* _Work to complete_
Exactly the lines from the one containing "The height and" through the final line of the data below, with pictures omitted, make up the answer.

Pixel coordinate grounding data:

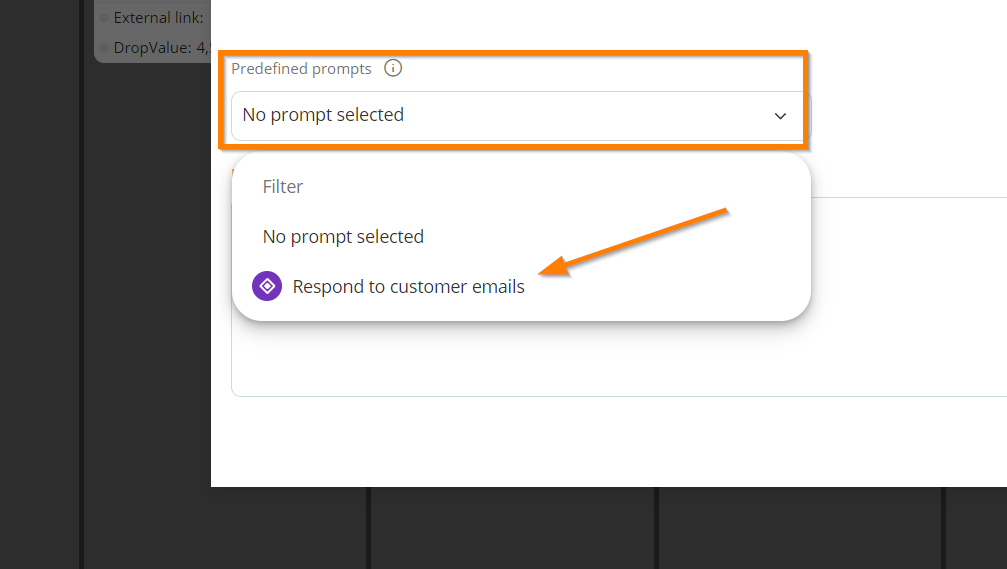Click blank white space under the text box
Viewport: 1007px width, 569px height.
coord(609,442)
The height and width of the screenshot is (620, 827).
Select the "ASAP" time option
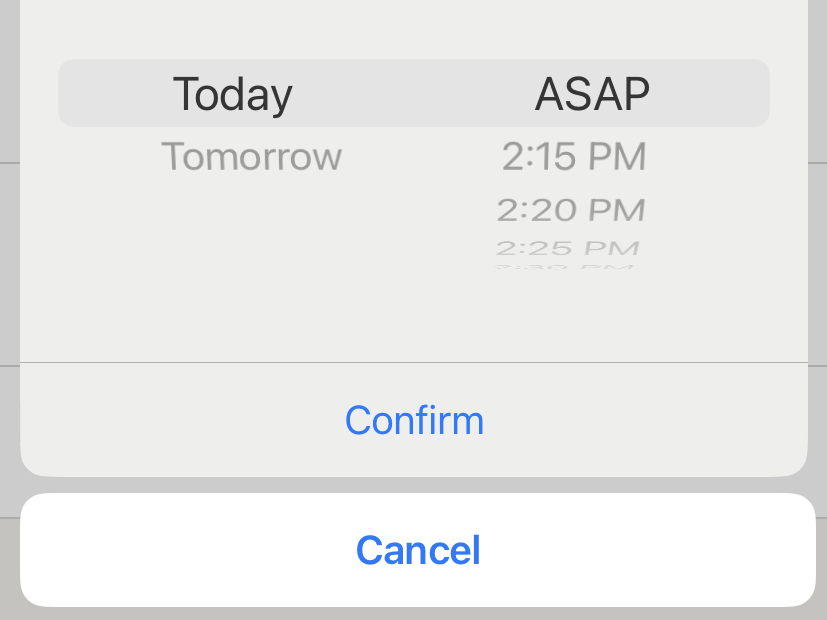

* _Task output_
The height and width of the screenshot is (620, 827).
Select the "ASAP" time option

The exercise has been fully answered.